Furthermore, the x-axis breaks and labels are formatted to display
months
(scale_x_date(date_breaks = "1 month", date_labels = "%Y-%m")).
user_join <- netflix_user %>%
mutate(join_date = as.Date(join_date)) %>%
mutate(join_month = floor_date(join_date, "month")) %>%
group_by(join_month) %>%
summarise(join_count = n())
user_join
## # A tibble: 22 × 2
## join_month join_count
## <date> <int>
## 1 2021-09-01 3
## 2 2021-10-01 3
## 3 2021-11-01 4
## 4 2021-12-01 4
## 5 2022-01-01 8
## 6 2022-02-01 5
## 7 2022-03-01 13
## 8 2022-04-01 19
## 9 2022-05-01 40
## 10 2022-06-01 295
## # ℹ 12 more rows
p <- ggplot(user_join, aes(x = join_month,
y = join_count))
p8 <- p + geom_line() +
geom_point() +
labs(title = "Number of Users Joining Over Time",
x = "Date",
y = "Number of Users") +
scale_x_date(date_breaks = "1 month", date_labels = "%Y-%m") +
theme(axis.text.x = element_text(angle = 45, hjust = 1),
plot.title = element_text(hjust = 0.5))
p8
ggsave(here("images", "user_join.png"), plot = p8)
## Saving 7 x 5 in image
Understanding where new users are joining from helps in assessing the geographical distribution of the Netflix userbase. It allows for insights into which countries contribute most to user growth. The analysis can reveal the effectiveness of marketing strategies or regional campaigns. Patterns in join dates may align with specific marketing efforts, helping to assess the success of promotions or advertising campaigns in different countries.

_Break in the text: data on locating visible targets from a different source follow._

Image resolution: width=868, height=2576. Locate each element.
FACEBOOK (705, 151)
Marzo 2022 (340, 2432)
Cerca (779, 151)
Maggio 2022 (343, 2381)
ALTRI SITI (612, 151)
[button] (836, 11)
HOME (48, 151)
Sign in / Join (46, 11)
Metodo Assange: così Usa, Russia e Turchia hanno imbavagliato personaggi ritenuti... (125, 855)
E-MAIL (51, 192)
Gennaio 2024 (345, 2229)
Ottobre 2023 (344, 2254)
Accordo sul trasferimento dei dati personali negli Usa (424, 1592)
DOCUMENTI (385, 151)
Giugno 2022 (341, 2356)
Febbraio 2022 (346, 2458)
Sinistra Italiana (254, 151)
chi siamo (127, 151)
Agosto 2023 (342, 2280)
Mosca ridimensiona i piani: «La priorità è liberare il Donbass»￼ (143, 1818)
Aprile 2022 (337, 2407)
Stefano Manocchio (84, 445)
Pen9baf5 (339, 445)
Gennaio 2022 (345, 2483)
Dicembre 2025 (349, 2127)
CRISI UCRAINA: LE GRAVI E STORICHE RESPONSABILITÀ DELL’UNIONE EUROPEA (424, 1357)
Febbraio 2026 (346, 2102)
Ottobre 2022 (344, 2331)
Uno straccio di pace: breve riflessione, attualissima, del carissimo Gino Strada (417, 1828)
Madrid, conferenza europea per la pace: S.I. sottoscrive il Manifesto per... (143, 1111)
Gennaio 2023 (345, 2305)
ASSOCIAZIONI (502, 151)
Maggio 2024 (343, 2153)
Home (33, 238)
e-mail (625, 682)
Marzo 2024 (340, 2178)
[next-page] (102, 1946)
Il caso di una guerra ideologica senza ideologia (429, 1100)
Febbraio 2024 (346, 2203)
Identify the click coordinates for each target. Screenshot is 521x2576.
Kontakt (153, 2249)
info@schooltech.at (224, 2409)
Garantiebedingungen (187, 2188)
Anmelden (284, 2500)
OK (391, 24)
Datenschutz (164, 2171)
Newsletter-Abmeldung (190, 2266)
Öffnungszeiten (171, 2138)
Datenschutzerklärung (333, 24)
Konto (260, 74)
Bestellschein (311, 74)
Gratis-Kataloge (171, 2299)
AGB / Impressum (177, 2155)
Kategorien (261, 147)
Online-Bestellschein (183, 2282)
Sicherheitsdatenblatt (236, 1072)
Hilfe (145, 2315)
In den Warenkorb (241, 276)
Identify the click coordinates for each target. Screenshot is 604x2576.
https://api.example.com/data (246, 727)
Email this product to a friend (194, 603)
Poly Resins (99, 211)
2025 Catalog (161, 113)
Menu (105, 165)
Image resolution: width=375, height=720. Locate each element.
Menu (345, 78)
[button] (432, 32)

Join date analysis can highlight periods associated with the launch of Netflix in new countries or the introduction of localized content. This information is crucial for evaluating the impact of expansions on user acquisition. Examining the relationship between join dates and countries allows for the identification of potential differences in user engagement across regions. Understanding when users join and how they engage with the platform can inform content localization and user experience improvements. The insights gained from this analysis can inform strategic decisions related to resource allocation, marketing budgets, and content localization efforts. It helps Netflix tailor its strategies to better meet the needs and preferences of users in different regions.
A scatter plot was created to visualize the relationship between the join date of Netflix users and their respective countries.
The join_date column in the netflix_user
dataset is converted to a date format using the as.Date
function. The ggplot function is then used to initiate the plot, with
aesthetics mapped to the x-axis representing join dates
(join_date), the y-axis denoting countries
(country), and each point colored according to its
respective country.
The geom_point function is applied to generate the
scatter plot, where each point represents a user, and its position is
determined by the join date and the corresponding country.
netflix_user$join_date <- as.Date(netflix_user$join_date)
p <- ggplot(netflix_user, aes(x = join_date,
y = country,
color = country))
p9 <- p + geom_point() +
labs(title = "Relationship Between Join Date and Country",
x = "",
y = "Country") +
scale_x_date(date_breaks = "1 month", date_labels = "%Y-%m") +
theme(axis.text.x = element_text(angle = 45, hjust = 1),
plot.title = element_text(hjust = 0.5))
p9
ggsave(here("images", "join_country.png"), plot = p9)
## Saving 7 x 5 in image
It reveals that the majority of new user growth in several countries was concentrated in the latter half of 2022. However, since then, there has been a notable decline in new user additions, particularly in France, Canada, Brazil, and Australia when compared to other countries. This could suggest challenges specific to these countries, such as market saturation or changing user demands.
Leveraging the successful strategies from the peak growth period can be essential for Netflix to sustain user growth. For countries experiencing stagnation in new user additions, a reassessment of market strategies may be necessary. This could involve adjusting promotional activities or offering customized content to better align with local preferences.